• [WORK INSTRUCTION]: Would it be possible to quote, exactly and in full, the lines from the one with "Toggle the Template layer checkbox" through the end of the entries below?

━━━ INPUT RECORDS

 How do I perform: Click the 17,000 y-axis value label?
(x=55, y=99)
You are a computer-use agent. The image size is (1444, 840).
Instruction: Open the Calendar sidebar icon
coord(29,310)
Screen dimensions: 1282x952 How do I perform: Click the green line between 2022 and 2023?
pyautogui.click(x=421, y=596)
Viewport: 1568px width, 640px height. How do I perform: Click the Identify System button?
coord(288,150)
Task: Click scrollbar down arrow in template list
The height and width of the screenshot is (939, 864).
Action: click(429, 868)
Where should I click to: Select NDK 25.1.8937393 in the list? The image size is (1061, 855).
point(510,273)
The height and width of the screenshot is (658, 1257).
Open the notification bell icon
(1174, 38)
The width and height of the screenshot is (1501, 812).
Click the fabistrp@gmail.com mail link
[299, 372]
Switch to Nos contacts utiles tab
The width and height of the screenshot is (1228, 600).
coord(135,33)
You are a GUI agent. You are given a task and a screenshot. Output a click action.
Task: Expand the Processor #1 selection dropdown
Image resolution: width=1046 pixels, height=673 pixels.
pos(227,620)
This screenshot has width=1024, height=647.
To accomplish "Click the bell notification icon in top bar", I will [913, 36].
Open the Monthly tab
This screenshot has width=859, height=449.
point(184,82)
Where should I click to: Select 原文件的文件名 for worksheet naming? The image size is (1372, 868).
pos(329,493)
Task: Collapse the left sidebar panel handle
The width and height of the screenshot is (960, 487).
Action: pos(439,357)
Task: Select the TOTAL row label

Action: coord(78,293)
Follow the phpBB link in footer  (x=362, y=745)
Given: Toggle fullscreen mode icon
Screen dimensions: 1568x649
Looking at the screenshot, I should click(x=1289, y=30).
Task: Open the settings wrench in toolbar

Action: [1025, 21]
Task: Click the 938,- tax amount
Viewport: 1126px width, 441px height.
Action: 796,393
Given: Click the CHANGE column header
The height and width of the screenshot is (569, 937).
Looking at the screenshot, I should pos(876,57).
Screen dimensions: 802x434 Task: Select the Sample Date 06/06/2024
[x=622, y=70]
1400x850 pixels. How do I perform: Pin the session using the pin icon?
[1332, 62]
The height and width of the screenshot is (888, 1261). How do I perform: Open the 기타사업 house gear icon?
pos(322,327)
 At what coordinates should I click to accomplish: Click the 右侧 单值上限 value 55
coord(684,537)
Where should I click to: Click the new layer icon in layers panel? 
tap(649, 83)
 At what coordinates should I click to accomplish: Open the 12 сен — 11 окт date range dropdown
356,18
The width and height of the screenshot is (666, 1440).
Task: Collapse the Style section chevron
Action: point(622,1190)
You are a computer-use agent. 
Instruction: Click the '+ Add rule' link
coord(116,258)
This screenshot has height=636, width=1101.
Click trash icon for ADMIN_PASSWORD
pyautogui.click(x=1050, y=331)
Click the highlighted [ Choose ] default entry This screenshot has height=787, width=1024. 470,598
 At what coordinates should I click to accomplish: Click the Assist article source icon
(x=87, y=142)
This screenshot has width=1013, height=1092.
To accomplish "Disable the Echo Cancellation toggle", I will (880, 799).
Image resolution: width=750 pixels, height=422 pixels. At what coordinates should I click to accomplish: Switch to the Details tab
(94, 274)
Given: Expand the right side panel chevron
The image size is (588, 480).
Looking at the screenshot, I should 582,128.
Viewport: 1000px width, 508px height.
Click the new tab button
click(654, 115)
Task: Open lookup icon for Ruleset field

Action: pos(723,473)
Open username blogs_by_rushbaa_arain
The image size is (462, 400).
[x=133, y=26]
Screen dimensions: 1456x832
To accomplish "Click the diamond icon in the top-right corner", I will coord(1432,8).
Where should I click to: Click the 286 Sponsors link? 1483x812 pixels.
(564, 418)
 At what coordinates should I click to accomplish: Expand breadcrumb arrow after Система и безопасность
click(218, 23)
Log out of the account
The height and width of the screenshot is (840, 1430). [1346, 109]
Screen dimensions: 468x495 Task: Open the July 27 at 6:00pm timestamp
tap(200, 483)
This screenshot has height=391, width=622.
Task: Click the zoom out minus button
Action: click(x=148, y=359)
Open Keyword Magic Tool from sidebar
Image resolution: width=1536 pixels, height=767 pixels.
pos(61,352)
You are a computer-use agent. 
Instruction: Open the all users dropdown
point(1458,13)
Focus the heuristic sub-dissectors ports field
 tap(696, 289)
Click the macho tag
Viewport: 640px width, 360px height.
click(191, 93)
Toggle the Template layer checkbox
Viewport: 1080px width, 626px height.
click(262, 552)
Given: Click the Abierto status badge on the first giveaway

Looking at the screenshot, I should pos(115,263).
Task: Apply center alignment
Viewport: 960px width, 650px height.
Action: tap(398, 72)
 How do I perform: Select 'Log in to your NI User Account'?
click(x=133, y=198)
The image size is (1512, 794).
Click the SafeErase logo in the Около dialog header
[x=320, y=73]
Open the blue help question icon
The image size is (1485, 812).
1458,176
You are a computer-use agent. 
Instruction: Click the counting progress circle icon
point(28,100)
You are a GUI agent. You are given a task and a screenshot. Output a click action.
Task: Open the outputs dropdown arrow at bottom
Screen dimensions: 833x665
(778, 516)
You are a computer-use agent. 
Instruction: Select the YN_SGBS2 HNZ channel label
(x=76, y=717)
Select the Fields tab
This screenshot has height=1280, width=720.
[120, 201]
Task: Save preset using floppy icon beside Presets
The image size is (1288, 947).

━━━━━━

• [ANSWER BOX]:
Toggle the Template layer checkbox
Viewport: 1080px width, 626px height.
click(262, 552)
Given: Click the Abierto status badge on the first giveaway

Looking at the screenshot, I should pos(115,263).
Task: Apply center alignment
Viewport: 960px width, 650px height.
Action: tap(398, 72)
 How do I perform: Select 'Log in to your NI User Account'?
click(x=133, y=198)
The image size is (1512, 794).
Click the SafeErase logo in the Около dialog header
[x=320, y=73]
Open the blue help question icon
The image size is (1485, 812).
1458,176
You are a computer-use agent. 
Instruction: Click the counting progress circle icon
point(28,100)
You are a GUI agent. You are given a task and a screenshot. Output a click action.
Task: Open the outputs dropdown arrow at bottom
Screen dimensions: 833x665
(778, 516)
You are a computer-use agent. 
Instruction: Select the YN_SGBS2 HNZ channel label
(x=76, y=717)
Select the Fields tab
This screenshot has height=1280, width=720.
[120, 201]
Task: Save preset using floppy icon beside Presets
The image size is (1288, 947).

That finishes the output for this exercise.